Analyzing and Cleansing Data for Sun Master Index

Constrained Frequency Analysis Rules

A constrained frequency analysis compares the values of the fields you specify based on validation rules you define. It creates a report for each rule that lists each value for the fields along with the number of times each value or combination of values occurs. You can perform the analysis on a single field or multiple fields, and you can sort the resulting report by frequency in increasing or decreasing order. Constrained frequency analysis rules are defined within ConstrainedFrequencyAnalysis tags that include the elements and attributes listed in the following table.

Table 2 Constrained Frequency Analysis Rules

Element 

Attribute 

Description 

fields 

 

A list of fields to include in the frequency analysis. 

field 

 

One field definition in the list of fields. 

 

fieldName 

The name of the field. If you defined a variable for the field, the syntax for this attribute is fieldName=”:[var_name]”, where var_name is the name you gave the variable. If you did not define a variable, enter the qualified field name within double quotes. For example, fieldName=“Person.FirstName”.

sortOrder 

 

If defined, specifies a field on which to sort in order of frequency.  

 

fieldName 

The name of the field to sort on. Use the syntax described for fieldName above.

 

increasing 

An indicator of whether to sort in increasing or decreasing frequency. Specify “true” to sort in increasing order, or specify “false” to sort in decreasing order. 

threshold 

 

If defined, specifies a frequency threshold above which or below which field values will be listed on the report. 

 

value 

The frequency threshold. This is a cutoff value to help limit the results of the report. 

 

more 

An indicator of whether the threshold is an upper or lower threshold. Specify “true” to return field values with a frequency greater than or equal to the threshold. Specify “false” to return field values with a frequency less than the threshold. 

ruleList 

 

A list of rules to apply to the frequency analysis.  

rule 

 

One rule definition to apply to the frequency analysis. You can define multiple rule definitions in a rule list. The following validation rules can be used in a constrained frequency analysis: dateRange, patternMatch, dataLength, and range.
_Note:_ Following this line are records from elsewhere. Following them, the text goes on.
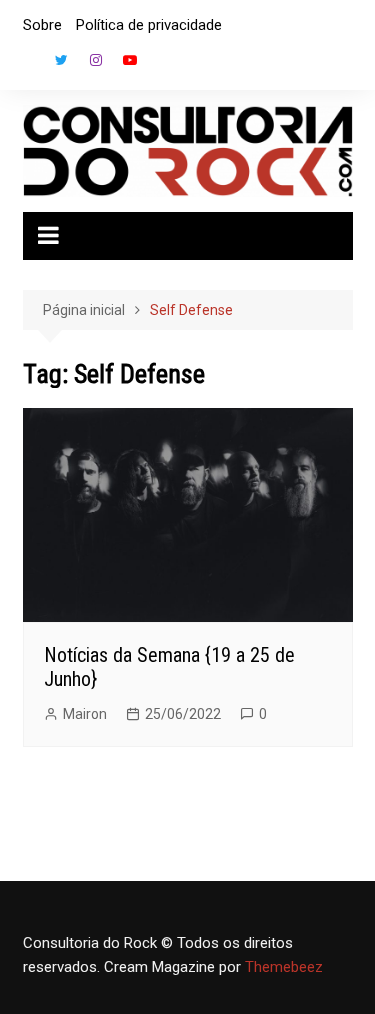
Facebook (28, 65)
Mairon (85, 714)
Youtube (130, 60)
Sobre (42, 25)
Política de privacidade (149, 25)
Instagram (96, 60)
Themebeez (284, 967)
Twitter (62, 60)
For descriptions and samples of these rules, see Data Validation Rules.


Example 2 Sample Constrained Frequency Analysis

The example below performs a frequency analysis on the date of birth, but only for those dates that fall within a range too early to be valid. This an example of a profiling you might do prior to data cleansing in order to determine invalid values. This can also bring out invalid formats for the date, such as MM/DD/YY.


<ConstrainedFrequencyAnalysis>
  <fields>
    <field fieldName="Person.DOB"/>
  </fields>
  <ruleList>
    <rule>
      <dateRange fieldName="Person.DOB" min="01/01/0001" max="01/01/1900"/>
    </rule>
  </ruleList>
</ConstrainedFrequencyAnalysis>